Non saprei rispondere con esattezza a questa domanda. Gli spettatori vedono la guerra in pochissimi frangenti e soltanto attraversi gli schermi di un telefono. Quasi ovunque nel film osserviamo Roman, Anastasiia e Zofia mentre fissano i dispositivi che utilizzano di volta in volta per tenersi al corrente a distanza sul conflitto. Non me la sono sentita di fare di più. La verità è che questa non è la mia guerra. Chi sono io per ricreare questo conflitto in uno studio cinematografico? Da un punto di vista etico, lo avrei vissuto come uno sfruttare le disgrazie altrui.

In «Under the Volcano» la realtà del conflitto sembra evocata dai suoni più che dalle immagini. Che si tratti del frastuono delle onde che si infrangono sulle rocce o quello dei fuochi d’artificio.

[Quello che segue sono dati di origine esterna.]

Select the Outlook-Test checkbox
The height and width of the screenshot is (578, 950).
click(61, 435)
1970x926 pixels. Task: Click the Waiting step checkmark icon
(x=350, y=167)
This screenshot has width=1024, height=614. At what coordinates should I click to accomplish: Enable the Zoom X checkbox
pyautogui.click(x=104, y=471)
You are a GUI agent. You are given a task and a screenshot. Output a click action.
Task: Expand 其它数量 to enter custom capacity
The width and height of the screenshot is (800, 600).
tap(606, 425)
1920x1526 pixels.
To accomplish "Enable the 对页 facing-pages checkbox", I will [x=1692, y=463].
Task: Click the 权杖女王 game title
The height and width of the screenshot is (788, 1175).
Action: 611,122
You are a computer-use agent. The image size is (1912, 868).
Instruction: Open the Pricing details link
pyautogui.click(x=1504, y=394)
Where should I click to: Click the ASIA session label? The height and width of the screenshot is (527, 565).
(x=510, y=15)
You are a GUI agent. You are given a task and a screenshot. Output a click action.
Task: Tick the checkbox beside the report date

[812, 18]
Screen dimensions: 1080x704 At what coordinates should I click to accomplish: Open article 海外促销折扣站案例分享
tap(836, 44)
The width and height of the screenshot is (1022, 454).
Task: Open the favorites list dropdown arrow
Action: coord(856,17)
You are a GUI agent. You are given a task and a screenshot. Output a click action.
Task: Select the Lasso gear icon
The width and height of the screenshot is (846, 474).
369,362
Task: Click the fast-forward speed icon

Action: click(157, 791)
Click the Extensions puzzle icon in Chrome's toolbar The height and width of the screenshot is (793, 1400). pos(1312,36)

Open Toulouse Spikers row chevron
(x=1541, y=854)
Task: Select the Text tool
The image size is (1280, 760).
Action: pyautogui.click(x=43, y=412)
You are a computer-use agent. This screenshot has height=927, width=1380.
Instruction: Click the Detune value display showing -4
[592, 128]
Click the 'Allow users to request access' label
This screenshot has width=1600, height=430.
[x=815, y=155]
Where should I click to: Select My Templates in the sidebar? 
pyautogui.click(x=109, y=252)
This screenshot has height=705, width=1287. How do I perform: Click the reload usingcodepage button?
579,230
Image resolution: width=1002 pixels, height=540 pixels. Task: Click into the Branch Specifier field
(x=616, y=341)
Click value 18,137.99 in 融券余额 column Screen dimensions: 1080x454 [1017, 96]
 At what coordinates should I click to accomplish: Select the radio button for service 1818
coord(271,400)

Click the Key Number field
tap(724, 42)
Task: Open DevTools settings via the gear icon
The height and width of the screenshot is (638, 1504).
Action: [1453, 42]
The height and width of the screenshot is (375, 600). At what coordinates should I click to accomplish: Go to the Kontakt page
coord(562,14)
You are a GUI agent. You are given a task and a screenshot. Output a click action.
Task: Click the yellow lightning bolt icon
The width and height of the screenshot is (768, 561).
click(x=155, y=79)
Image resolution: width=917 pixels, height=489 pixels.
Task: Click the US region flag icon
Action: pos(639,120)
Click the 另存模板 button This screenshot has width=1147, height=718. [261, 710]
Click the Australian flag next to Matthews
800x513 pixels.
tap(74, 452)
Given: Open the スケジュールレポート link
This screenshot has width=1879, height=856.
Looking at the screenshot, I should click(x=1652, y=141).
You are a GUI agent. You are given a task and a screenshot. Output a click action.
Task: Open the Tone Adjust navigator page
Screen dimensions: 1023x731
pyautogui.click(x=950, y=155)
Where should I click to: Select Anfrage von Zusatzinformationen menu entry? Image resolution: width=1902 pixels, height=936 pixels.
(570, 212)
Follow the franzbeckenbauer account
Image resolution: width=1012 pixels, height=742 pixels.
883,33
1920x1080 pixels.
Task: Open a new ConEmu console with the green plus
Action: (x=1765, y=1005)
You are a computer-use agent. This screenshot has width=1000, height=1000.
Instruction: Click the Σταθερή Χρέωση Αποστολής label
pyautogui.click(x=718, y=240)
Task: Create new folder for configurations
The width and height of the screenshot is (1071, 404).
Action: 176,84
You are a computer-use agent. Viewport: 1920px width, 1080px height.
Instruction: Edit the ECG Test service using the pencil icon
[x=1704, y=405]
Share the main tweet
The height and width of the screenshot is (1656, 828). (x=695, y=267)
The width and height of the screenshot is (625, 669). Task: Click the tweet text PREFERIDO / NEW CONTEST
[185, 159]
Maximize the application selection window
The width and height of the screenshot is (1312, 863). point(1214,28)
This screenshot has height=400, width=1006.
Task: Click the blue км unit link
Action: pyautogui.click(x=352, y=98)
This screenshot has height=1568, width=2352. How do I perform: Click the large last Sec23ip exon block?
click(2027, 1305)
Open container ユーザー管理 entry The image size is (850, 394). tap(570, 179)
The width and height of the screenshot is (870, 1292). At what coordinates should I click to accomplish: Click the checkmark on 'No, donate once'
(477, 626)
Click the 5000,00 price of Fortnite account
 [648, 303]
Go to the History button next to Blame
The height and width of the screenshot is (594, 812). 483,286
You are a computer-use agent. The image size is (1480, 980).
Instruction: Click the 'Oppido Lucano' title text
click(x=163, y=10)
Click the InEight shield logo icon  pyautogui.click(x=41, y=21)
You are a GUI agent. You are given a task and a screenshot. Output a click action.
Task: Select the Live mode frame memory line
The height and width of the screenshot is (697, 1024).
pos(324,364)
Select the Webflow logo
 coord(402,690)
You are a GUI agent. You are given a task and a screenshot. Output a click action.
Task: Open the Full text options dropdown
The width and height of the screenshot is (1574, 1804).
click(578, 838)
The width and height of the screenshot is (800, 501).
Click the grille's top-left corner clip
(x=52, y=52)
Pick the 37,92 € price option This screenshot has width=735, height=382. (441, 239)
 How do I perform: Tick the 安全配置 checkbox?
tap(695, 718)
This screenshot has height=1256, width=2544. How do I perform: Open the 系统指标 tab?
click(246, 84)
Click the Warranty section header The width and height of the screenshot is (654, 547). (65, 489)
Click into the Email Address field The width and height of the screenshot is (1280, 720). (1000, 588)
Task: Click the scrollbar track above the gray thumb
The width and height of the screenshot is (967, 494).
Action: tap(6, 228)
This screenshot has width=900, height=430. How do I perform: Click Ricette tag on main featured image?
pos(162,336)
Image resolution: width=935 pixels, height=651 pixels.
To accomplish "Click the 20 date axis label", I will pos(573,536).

E così. La guerra non si vede tanto nel film ma piuttosto la si sente. Ne ho avuto la conferma quest’anno dopo averlo portato al Festival internazionale di cinema Molodist a Kiev dove si sono sentite diverse volte le sirene antiaeree. Con me c’erano anche Anastasiia e Zofia. Il rumore dei fuochi di artificio che si sente nel film ha suscitato delle emozioni forti in platea. Alcune persone tra il pubblico hanno confessato dopo la proiezione di aver rivissuto il rumore assordante delle bombe che continuano a cadere sul loro Paese.

Potresti parlarci di qualche idea diventata ormai un progetto?

Ho diverse cose in cantiere. I miei primi due lungometraggi sono stati accolti in modo positivo. E un momento in cui godo di una certa stima. Non voglio ignorare questo clima di fiducia che si è creato intorno a me. Spero di poter lavorare molto presto a un film sulla crisi umanitaria in corso al confine tra Polonia e Bielorussia. Vorrei provare a raccontare la questione dei rifugiati da un punto di vista diverso da chi per esempio come Agnieszka Holland ha già trattato questo argomento sul grande schermo.

***

Damian Kocur è un regista e sceneggiatore polacco. E nato nel 1983 a Katowice, il capoluogo della regione Slesia. Ha studiato cinema alla Krzysztof Kieslowski Film School nella sua città natale prima di cominciare un dottorato presso la prestigiosa Scuola di cinema di Łódz. E’ membro dell’Accademia europea del cinema. Grazie al cortometraggio« Beyond Is the Day» (2020) ha ottenuto diversi riconoscimenti a Trieste, Clermont-Ferrand e Cracovia. Nel 2022 è stata la volta del suo esordio al lungomentraggio «Chleb i sól» (Pane e Sale) con il quale ha ottenuto il premio della giuria nella sezione Orizzonti della Mostra del Cinema di Venezia. Due anni dopo è uscito il suo secondo film «Under the Volcano» presentato al Festival del cinema di Gdynia e scelto per rappresentare la Polonia agli Oscar 2025 come miglior film straniero.